Update the lines from the one containing "Where should I" through the one containing "pos(695,43)" by replacing "Motor Spec Results" with "Motor Test Results", leaving everything else as is, and return only those lines.

Data rows:
━━━━━━━━━━

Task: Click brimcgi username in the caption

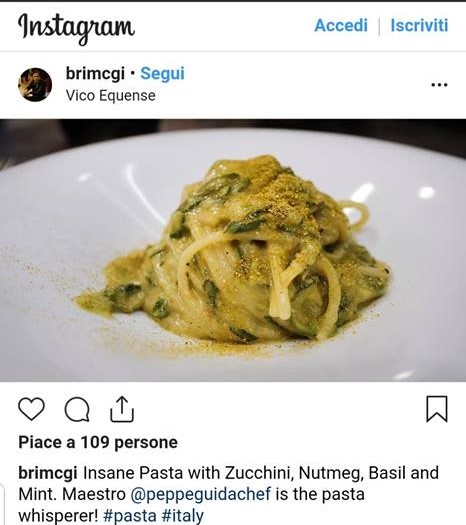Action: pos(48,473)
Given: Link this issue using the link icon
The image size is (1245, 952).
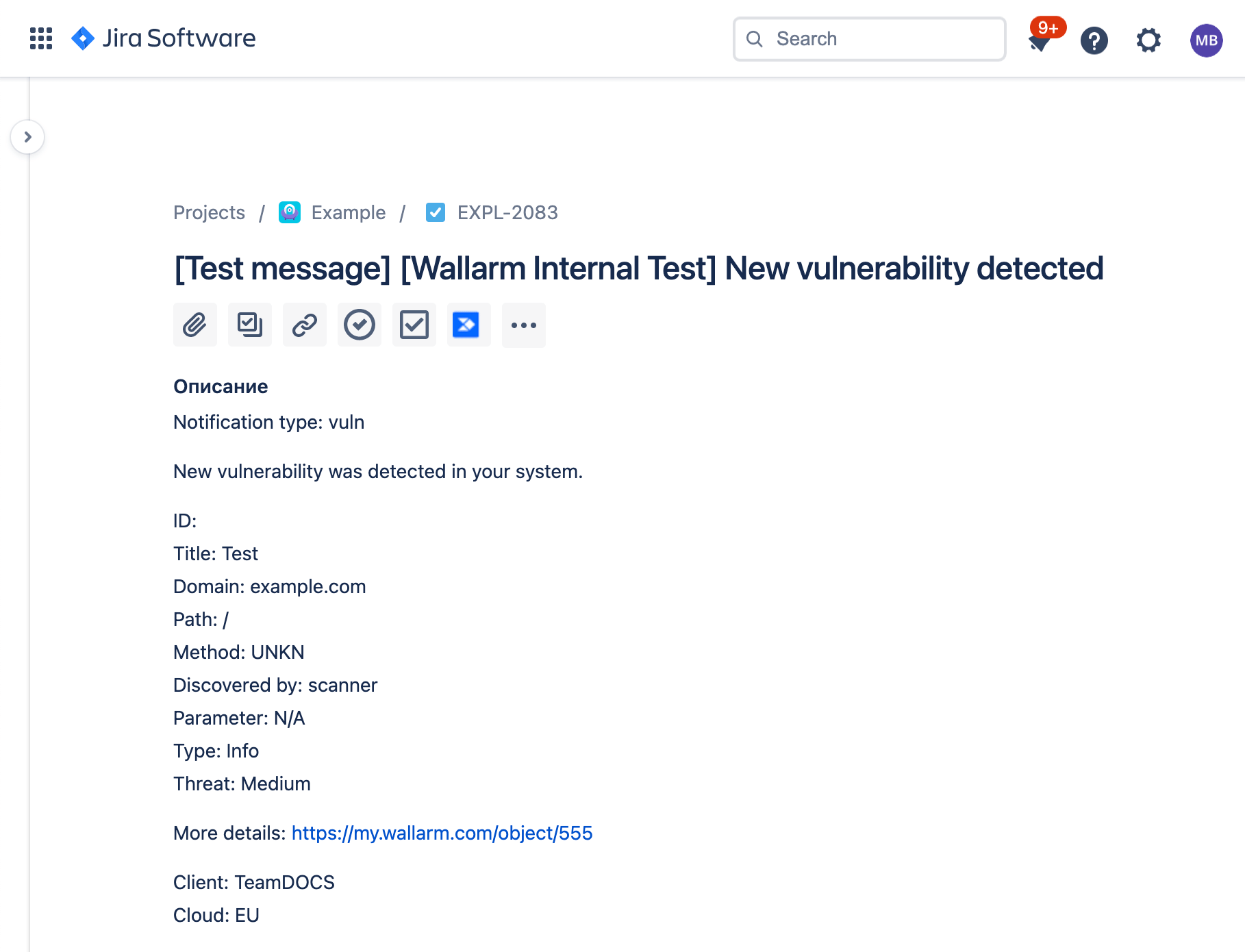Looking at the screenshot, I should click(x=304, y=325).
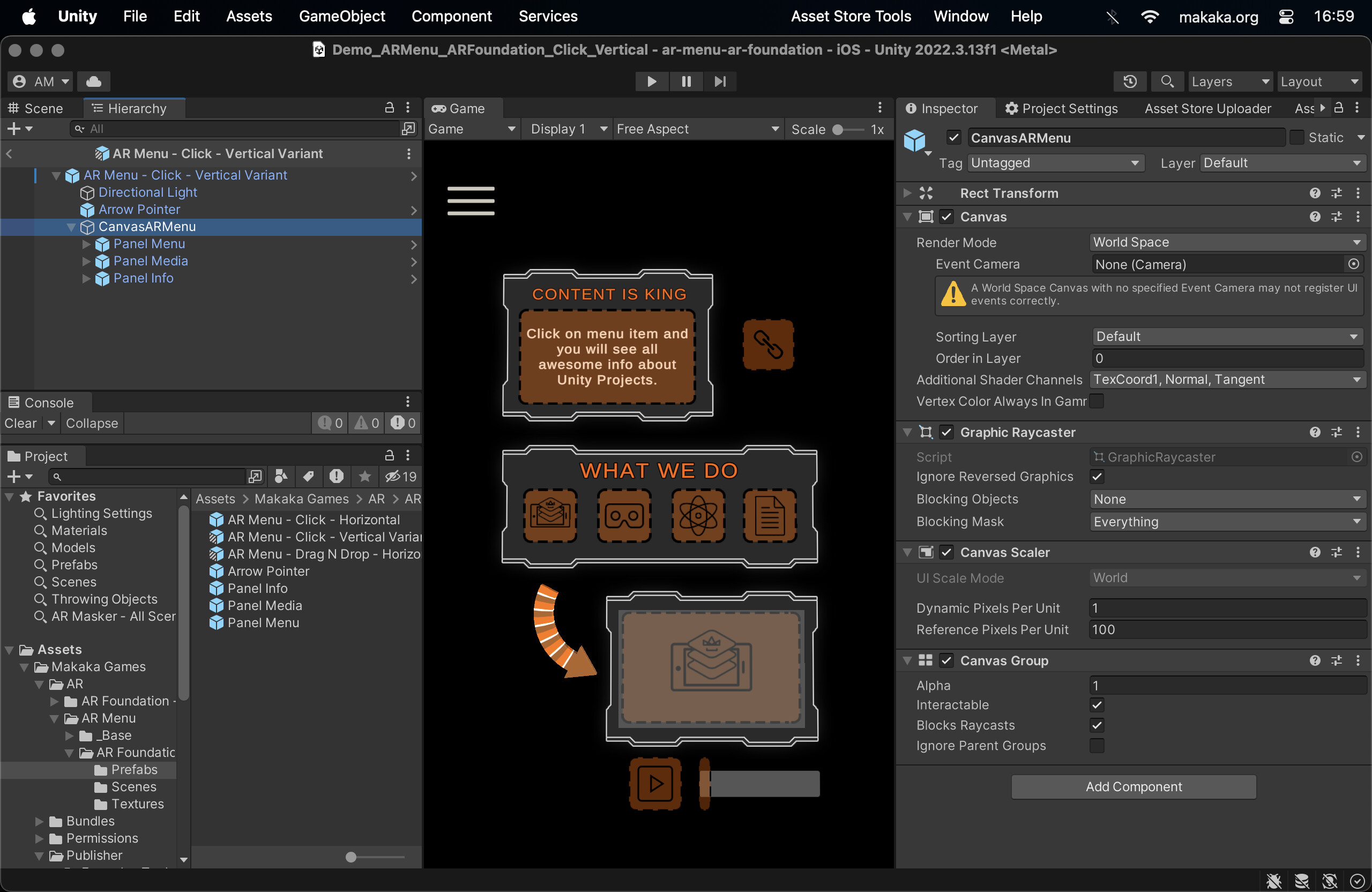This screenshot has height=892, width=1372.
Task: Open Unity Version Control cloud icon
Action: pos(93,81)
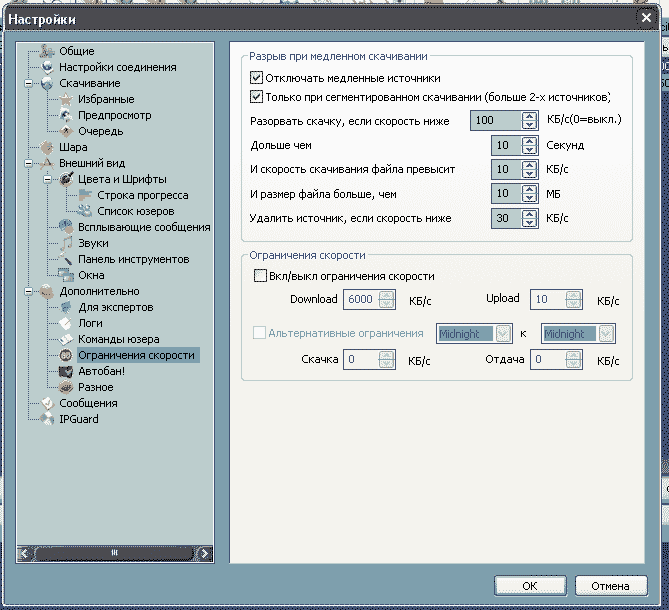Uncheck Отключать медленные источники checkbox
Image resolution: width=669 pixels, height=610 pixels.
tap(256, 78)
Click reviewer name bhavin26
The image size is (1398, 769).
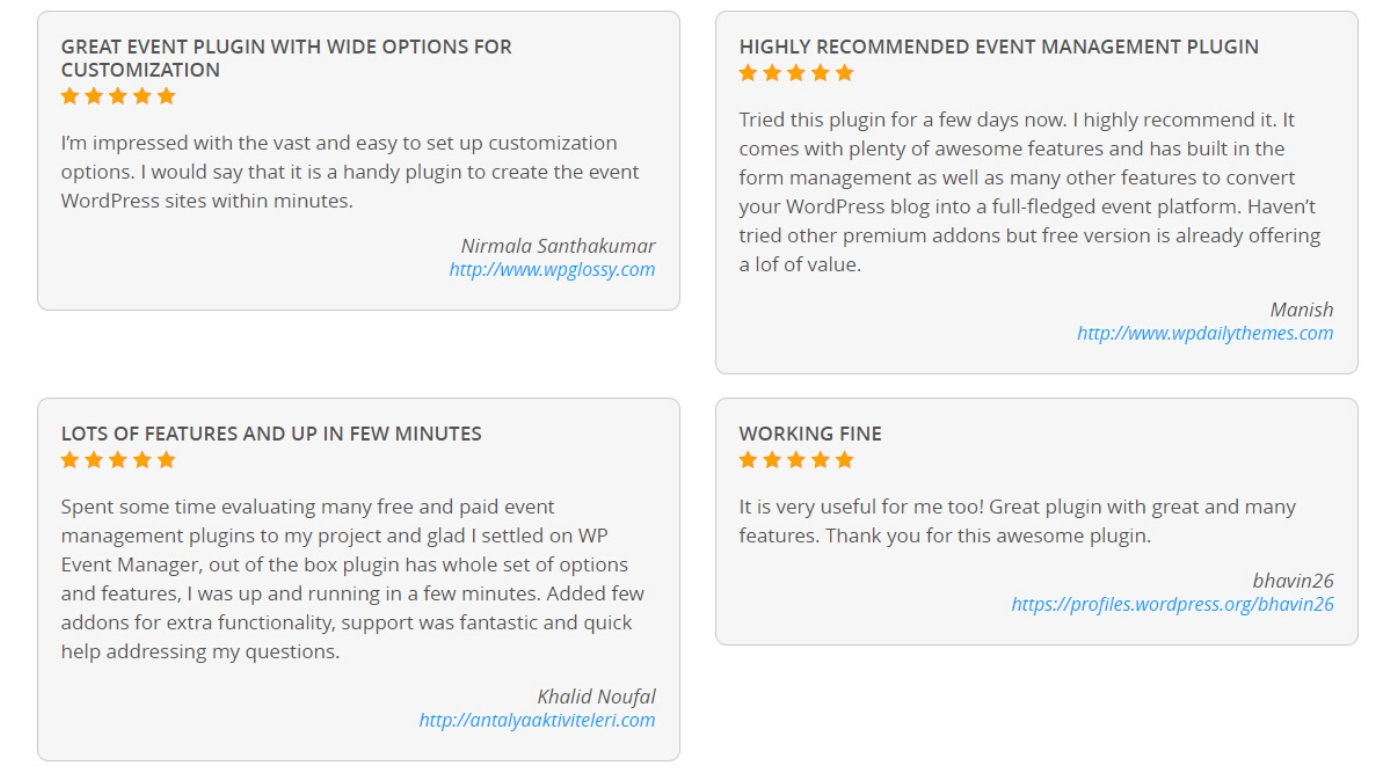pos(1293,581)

━━━━━━━━━━

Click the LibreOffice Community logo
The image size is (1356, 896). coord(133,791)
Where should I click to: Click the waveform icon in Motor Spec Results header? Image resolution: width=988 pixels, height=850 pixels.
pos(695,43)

━━━━━━━━━━

Reply to the task:
Where should I click to: Click the waveform icon in Motor Test Results header? Image resolution: width=988 pixels, height=850 pixels.
pos(695,43)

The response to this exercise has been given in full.